The similarities across the 2 health plans in age and gender differences, and in trends of use over time, are striking. Although women in the oldest age group demonstrated the highest use, women in all 3 age groups had higher initiation as well as sustained long-term opioid use compared with men. These gender differences were observed in both health plans over all 9 years of this study. Although higher in women, increased long-term opioid use was also observed over time among males of all ages.
Although women typically report more pain conditions and greater pain severity than do men, this did not translate to use of more long-acting Schedule II medications. However, a higher percentage of women than men used sedative hypnotics concurrently with opioid medications, raising a concern about potential interactions and risks. These data cannot address the appropriateness of treatment but highlight the need for research that assesses how patients with long-term opioid use are being managed in community practice, including research on drug safety, pain, and functional outcomes.

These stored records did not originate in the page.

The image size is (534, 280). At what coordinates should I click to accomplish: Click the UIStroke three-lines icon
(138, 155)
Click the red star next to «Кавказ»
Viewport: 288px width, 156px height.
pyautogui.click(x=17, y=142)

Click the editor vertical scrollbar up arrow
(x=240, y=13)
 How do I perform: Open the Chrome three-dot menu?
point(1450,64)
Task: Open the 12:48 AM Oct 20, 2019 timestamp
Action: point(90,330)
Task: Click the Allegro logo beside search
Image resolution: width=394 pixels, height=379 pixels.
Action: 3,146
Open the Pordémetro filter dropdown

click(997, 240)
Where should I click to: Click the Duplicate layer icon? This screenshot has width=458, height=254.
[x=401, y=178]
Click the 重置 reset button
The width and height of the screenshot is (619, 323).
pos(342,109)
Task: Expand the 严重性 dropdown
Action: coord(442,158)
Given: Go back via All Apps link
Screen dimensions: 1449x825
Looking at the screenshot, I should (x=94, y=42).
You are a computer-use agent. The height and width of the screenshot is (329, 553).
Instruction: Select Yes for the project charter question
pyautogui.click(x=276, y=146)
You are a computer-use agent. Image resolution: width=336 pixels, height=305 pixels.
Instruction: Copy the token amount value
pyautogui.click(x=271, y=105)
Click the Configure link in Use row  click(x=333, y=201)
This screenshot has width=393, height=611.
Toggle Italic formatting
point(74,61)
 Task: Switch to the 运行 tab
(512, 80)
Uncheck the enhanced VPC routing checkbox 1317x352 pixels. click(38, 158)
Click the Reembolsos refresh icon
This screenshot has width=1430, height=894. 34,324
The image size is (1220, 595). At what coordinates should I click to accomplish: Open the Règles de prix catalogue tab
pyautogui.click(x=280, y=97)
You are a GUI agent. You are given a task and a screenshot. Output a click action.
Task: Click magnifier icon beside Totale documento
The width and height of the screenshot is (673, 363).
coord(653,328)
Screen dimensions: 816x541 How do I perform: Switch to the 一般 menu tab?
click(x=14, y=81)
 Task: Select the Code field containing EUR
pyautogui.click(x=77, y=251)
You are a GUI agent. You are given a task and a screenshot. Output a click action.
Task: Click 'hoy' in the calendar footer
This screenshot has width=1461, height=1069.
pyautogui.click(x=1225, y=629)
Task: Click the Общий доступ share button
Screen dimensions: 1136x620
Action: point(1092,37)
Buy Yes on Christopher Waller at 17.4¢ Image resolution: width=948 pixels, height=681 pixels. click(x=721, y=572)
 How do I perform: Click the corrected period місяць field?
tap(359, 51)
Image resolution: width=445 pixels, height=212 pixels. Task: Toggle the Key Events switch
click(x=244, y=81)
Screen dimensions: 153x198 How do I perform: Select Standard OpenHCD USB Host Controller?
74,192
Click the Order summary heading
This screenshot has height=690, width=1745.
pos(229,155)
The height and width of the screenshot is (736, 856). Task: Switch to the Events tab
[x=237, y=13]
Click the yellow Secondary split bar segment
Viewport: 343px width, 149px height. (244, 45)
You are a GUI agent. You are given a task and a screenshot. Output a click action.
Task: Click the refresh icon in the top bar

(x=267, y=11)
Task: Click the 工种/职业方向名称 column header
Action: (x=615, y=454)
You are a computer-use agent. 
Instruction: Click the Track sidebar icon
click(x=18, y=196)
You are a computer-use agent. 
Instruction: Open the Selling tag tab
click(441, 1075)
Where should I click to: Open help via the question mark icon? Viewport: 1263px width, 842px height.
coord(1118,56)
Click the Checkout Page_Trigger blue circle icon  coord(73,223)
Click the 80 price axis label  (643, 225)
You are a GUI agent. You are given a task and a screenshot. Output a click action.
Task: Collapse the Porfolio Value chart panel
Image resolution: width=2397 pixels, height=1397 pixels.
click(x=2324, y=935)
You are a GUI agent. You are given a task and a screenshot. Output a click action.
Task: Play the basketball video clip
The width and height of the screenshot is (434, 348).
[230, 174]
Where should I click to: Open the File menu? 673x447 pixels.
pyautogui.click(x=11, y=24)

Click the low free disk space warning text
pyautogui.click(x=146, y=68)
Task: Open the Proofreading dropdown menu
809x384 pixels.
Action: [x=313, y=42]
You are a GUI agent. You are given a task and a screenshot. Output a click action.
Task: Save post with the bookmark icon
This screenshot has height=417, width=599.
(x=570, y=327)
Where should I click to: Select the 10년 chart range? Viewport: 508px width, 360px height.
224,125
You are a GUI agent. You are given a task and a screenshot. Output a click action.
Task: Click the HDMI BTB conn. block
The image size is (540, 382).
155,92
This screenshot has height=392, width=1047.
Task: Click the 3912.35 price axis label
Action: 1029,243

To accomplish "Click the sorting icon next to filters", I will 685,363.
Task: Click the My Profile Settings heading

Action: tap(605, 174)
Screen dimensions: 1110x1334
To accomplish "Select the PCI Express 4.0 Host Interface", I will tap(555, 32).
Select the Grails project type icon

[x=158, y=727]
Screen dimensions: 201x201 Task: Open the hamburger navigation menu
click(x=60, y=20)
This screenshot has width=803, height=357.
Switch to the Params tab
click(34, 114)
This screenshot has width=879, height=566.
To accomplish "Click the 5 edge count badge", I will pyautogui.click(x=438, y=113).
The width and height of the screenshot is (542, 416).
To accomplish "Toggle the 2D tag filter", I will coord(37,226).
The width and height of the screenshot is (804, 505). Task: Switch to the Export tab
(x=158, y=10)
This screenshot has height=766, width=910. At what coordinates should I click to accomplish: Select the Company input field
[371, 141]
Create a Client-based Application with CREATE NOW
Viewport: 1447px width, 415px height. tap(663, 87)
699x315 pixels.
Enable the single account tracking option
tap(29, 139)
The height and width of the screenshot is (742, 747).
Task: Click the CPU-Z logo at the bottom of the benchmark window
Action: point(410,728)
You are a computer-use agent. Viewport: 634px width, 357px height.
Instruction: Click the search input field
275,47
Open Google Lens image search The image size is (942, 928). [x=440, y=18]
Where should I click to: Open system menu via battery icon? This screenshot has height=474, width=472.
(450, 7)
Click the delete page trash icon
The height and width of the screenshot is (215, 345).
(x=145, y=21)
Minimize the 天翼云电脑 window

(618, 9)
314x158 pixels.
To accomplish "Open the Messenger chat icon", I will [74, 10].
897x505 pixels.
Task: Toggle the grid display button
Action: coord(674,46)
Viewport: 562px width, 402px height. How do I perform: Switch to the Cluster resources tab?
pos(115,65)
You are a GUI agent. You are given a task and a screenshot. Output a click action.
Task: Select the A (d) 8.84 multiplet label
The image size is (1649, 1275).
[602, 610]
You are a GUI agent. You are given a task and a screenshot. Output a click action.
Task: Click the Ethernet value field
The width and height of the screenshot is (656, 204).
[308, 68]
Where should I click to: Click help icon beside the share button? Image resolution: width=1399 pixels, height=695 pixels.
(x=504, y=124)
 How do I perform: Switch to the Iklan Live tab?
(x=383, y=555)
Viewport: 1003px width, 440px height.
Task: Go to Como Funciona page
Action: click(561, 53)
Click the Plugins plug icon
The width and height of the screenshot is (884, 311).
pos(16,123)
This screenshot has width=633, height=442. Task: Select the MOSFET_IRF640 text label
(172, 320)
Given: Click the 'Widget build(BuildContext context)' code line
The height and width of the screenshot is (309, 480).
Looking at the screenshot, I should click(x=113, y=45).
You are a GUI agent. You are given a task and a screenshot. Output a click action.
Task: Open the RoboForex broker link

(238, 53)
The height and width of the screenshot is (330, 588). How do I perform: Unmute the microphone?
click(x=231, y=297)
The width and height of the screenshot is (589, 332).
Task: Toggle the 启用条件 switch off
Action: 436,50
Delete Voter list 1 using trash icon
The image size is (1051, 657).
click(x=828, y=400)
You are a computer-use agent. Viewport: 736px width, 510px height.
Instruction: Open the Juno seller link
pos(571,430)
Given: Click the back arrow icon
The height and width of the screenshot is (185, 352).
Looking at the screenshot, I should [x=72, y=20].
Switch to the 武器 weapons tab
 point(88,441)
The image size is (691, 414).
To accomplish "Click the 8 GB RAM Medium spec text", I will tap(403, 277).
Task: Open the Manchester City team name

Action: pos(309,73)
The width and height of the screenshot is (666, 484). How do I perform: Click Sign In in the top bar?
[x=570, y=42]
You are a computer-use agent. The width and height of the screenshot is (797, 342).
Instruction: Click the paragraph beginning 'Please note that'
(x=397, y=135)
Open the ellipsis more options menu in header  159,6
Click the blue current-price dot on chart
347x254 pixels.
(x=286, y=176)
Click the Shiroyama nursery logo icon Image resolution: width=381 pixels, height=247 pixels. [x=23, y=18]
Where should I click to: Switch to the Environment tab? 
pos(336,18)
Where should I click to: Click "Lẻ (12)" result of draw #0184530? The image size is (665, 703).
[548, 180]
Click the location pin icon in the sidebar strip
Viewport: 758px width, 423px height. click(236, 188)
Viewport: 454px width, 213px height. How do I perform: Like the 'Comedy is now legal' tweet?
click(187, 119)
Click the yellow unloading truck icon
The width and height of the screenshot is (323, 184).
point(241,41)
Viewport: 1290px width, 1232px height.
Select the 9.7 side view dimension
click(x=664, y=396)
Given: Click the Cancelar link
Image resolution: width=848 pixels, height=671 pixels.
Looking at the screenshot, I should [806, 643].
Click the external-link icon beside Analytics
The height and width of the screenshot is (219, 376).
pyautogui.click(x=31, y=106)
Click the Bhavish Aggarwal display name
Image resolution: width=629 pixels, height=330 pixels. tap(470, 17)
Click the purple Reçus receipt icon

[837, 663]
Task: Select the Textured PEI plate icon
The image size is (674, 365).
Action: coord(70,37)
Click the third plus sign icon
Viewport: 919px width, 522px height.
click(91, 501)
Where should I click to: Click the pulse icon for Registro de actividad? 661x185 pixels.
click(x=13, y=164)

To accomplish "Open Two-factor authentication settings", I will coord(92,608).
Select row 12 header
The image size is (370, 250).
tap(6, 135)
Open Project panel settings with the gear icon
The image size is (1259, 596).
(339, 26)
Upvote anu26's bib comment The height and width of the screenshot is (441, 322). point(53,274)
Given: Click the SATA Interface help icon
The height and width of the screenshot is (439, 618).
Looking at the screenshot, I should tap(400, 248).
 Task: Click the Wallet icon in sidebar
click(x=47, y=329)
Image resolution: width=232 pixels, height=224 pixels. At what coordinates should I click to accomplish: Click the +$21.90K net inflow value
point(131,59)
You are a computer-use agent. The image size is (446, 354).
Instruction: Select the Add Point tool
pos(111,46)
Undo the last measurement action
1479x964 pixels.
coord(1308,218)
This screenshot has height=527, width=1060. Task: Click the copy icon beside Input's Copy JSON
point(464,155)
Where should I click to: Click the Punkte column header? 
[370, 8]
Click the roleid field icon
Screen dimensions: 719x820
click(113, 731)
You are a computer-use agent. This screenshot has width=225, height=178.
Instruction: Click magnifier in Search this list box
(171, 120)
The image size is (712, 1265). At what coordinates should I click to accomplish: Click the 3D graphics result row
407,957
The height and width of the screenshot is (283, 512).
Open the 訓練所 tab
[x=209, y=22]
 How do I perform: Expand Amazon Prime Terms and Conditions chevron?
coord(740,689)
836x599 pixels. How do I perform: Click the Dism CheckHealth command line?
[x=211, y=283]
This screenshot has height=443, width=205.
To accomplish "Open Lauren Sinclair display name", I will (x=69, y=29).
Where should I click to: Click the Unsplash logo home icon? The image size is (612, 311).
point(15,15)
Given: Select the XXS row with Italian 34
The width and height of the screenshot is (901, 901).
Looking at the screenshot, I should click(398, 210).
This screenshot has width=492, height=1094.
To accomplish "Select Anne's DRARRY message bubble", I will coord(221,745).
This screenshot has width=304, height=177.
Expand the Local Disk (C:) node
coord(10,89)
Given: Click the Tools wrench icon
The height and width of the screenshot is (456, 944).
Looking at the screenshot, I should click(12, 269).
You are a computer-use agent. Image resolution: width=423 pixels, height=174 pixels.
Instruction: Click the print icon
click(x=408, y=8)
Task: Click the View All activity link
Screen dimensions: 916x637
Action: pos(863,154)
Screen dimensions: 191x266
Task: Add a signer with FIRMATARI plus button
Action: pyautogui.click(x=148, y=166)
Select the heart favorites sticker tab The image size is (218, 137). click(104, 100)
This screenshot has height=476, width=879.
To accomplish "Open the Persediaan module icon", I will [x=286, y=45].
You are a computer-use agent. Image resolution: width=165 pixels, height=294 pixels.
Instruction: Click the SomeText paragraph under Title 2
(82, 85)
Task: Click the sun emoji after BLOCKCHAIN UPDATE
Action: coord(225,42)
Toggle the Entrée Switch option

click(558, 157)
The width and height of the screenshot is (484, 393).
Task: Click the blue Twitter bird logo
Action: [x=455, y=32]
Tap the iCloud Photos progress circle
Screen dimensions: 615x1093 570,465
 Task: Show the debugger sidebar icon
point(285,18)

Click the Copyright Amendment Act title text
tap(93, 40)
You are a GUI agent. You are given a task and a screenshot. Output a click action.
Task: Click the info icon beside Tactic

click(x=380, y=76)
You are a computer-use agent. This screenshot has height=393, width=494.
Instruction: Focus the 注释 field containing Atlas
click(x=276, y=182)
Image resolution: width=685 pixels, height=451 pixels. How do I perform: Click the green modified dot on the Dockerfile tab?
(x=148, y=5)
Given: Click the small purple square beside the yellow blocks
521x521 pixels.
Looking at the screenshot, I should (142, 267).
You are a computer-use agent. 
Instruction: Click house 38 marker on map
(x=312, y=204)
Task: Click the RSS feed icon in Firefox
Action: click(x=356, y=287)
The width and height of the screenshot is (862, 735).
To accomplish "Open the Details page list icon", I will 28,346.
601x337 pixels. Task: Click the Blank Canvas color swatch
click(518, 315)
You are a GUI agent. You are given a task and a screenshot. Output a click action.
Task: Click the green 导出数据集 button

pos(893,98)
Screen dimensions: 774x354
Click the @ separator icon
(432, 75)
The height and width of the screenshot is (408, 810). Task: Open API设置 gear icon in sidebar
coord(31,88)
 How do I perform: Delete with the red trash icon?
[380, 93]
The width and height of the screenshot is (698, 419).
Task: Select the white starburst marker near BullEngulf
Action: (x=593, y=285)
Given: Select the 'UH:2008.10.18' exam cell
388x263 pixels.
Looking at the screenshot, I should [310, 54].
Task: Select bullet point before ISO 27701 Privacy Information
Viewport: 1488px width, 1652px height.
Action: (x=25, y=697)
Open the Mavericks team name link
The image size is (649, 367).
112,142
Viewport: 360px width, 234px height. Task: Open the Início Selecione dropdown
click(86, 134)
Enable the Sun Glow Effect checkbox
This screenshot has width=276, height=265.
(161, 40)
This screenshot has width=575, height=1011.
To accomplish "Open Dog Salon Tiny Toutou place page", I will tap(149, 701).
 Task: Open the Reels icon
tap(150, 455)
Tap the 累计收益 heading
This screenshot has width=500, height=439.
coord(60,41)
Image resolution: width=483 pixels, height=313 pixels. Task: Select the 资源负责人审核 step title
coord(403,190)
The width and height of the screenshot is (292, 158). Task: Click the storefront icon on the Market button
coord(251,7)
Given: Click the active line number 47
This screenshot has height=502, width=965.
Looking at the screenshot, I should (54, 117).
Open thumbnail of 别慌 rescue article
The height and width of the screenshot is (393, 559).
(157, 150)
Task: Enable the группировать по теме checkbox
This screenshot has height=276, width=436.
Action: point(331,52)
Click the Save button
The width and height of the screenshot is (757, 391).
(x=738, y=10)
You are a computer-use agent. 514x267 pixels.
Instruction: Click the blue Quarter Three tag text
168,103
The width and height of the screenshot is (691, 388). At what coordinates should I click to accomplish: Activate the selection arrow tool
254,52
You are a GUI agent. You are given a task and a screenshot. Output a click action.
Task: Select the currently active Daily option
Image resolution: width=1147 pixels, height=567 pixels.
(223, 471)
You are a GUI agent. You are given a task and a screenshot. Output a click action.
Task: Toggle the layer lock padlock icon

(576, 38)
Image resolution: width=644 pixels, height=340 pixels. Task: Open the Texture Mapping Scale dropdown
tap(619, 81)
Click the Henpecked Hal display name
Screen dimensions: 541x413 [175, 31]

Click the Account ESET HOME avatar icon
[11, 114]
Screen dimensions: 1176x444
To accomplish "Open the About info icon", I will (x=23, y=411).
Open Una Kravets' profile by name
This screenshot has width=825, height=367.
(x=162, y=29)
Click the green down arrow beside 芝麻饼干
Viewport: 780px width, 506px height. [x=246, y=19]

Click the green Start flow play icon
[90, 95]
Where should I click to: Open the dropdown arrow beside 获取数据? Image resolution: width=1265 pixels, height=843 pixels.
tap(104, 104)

The observed differences in opioid use between men and women could be caused by several factors, including differences in prevalence and type of pain and variables that influence the experience and severity of the pain.14
These variables include physiological factors such as hormone levels, psychosocial factors such as depression (more prevalent among women than men), different perceptual styles and coping strategies, and cultural factors, such as gender differences in norms for reporting pain.14,36,37
It is also plausible that physicians respond differently to pain problems among women and men, and hold beliefs concerning the appropriateness of prescribing opioids for different demographic subgroups. These factors have received little attention in the pain literature.38,39
Our finding of higher prevalence of long-term opioid use in older age groups, for both men and women, is consistent with most other research. For example, a telephone survey of a national sample of adults found that those aged 70 years and older were more likely to be regular opioid users.12
In one study, however, which used national data from outpatient hospital and community settings, those aged 75 years and older were more likely than were others to use NSAIDs and less likely to use opioids.19
Some clinicians may be hesitant to prescribe opioids to older patients because of their side effects and potential risks, and several studies have concluded that older patients remain at risk for undertreatment of pain.15,40
Recent guidelines from the American Geriatric Association recommend opioids over NSAIDs, which may result in a further increase in the rate at which older adults are prescribed opioid medications.6
Given the large percentage of older adults now prescribed opioids for long-term use, there is a need for large, controlled studies to assess its safety and effectiveness.
This study has several limitations. It relied on automated health care data. Information from patients on pain severity and function was not available. This study did not address the benefits or risks of opioid prescribing or use. KPNC and GHC pharmacy data are considered accurate and complete, but we do not have information on actual opioid consumption.24,25
KPNC and GHC are integrated health plans, and findings may not generalize to other types of health plans. Nevertheless, these plans cover more than 1% of the US population and results are consistent with those from general population surveys.
Our findings showed that long-term use of opioids doubled over the study period, from 1997 to 2005. The highest prevalence of long-term opioid use was among women and older persons, with 8% to 9% of older women maintaining long-term opioid use in 2005. Among persons with long-term opioid use, dosage levels were typically in the low to moderate range, predominate use of short-acting opioids was most common, and a significant minority was prescribed both opioid and sedative-hypnotic medications. Given the large and rapidly increasing level of long-term opioid use among the population at large, particularly among older persons, improved information on the safety and effectiveness of these medications is needed.